- King's Hedges Location within Cambridgeshire
- OS grid reference: TL457611
- Shire county: Cambridgeshire;
- Region: East;
- Country: England
- Sovereign state: United Kingdom
- Post town: CAMBRIDGE
- Postcode district: CB4
- Dialling code: 01223
- Police: Cambridgeshire
- Fire: Cambridgeshire
- Ambulance: East of England
- UK Parliament: Cambridge;

= King's Hedges =

Electoral ward in Cambridge, England

King's Hedges is an electoral ward in Cambridge, England. As of the 2021 UK census, the ward had a population of 11,099 people.

==History==
King's Hedges was originally a fifty eight acre farm, to the north of what is now the Cambridgeshire Guided Busway. The site was bounded by the Roman road, Akeman Street (Cambridgeshire), and Impington Park to the west, and the Rectory (later Trinity Farm) to the east. The site is now occupied by the Cambridge Regional College, a stretch of the A14 motorway, and a small quadrant of land west of the motorway. Most of King's Hedges Road dates from the late 1970s. It was originally a farm track, leading from Chesterton to the original property, but with the development of the motorway the road was extended and redirected across the land by Arbury Camp Farm, and replaced the original junction of Arbury Road and the Cambridge/Histon Road.

The name 'Kinges Headge' was first recorded in 1558, the property of Richard Brakyn. The name is believed to have been derived from the fact that it is on the site of the medieval King's warren, or game preserve, where hedges were grown to chase the animals into areas where the hunters could easily catch or kill them.

According to one known source (independent research - a 1980s Cambridgeshire Collection submission) which has since been widely quoted in the Victoria Histories, British History Online and by Cambridge City Council, 34 acres of the King's Hedges site were known as Albrach from as early as the 13th century.

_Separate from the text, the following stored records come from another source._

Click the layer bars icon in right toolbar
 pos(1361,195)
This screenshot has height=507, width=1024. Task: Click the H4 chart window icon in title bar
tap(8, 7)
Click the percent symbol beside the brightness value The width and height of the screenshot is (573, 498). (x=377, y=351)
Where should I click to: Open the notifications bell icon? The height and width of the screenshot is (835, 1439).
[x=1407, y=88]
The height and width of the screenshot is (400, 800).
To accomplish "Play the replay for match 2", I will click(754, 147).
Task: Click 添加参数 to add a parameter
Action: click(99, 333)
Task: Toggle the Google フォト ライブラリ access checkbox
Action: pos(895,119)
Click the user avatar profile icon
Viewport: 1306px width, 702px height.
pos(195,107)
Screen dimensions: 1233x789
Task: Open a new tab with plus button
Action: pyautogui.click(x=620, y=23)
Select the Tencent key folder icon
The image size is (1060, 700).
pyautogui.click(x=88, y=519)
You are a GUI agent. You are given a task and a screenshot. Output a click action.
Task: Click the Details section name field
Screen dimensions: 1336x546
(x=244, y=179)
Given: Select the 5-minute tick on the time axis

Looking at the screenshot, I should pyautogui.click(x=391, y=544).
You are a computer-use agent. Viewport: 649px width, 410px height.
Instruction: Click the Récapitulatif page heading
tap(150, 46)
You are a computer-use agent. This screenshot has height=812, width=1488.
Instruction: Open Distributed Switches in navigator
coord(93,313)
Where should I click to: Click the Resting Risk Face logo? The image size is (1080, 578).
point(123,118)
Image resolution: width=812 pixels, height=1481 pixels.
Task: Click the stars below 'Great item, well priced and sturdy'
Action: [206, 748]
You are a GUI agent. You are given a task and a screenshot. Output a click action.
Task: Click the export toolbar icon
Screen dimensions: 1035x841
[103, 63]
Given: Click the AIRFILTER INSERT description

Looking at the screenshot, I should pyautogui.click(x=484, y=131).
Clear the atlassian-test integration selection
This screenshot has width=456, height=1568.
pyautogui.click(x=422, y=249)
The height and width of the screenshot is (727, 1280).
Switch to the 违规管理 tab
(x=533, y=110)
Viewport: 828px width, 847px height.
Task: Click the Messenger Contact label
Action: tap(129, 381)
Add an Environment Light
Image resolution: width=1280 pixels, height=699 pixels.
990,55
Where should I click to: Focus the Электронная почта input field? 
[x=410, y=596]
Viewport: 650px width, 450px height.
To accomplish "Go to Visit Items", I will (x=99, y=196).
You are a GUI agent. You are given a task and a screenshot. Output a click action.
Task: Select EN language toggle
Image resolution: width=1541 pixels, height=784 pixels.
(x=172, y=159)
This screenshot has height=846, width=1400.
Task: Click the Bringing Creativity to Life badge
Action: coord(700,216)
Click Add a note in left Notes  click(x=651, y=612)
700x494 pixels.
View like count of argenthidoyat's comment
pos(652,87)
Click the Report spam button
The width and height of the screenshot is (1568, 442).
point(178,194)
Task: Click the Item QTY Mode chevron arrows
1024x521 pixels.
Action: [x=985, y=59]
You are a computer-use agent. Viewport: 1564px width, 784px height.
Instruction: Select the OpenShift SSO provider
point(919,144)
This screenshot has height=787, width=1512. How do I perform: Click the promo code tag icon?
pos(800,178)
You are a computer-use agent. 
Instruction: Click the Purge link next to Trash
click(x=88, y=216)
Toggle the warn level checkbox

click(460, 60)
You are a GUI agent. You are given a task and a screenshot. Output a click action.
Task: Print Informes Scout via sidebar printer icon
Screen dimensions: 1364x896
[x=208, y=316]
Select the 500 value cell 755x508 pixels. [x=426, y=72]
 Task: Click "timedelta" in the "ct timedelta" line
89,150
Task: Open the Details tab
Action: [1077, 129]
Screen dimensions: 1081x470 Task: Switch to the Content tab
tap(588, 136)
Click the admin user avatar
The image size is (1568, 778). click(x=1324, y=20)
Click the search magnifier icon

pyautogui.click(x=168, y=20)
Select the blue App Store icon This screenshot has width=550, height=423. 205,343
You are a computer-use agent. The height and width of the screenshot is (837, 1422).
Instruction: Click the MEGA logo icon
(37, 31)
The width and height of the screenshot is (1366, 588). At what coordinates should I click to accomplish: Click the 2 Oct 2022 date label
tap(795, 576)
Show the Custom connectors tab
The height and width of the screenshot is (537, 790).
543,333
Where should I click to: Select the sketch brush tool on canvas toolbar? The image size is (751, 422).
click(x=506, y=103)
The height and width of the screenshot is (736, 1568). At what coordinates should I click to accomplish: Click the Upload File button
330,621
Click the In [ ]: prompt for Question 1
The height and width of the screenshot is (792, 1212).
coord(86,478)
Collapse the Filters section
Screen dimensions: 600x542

Historical sources for the 'Albrach' name are currently being sought by local historians, via maps and deeds, so far unsuccessfully.

==Development==
Development of the King's Hedges estate to the north west of Campkin Road began in 1967, and by 1986 a total of 1570 households had been built on the 125-acre site, largely in blocks of three and four storeys, and reaching the city limits. These council estates were occupied predominantly by families removed from older parts of the city, and there were initially numerous complaints of vandalism and about the lack of community facilities.

In 2005 the adjacent Orchard Park – previously known as Arbury Park – was begun. Cambridgeshire Guided Busway, opened in 2011, now runs along the edge of the King's Hedges ward.

==Local life==
The ward has primary schools – King's Hedges Primary School (built 1967–1969) and The Grove Primary School (1963) and two public houses (The Ship and Golden Hind).

The area has bus and road connections to the centre of Cambridge as well as ready access to the outskirts and the A14 trunk road. It is home to the Cambridge Regional College further education college, as well as a number of local pubs and shops, and the Cambridge Science Park is adjacent to the ward.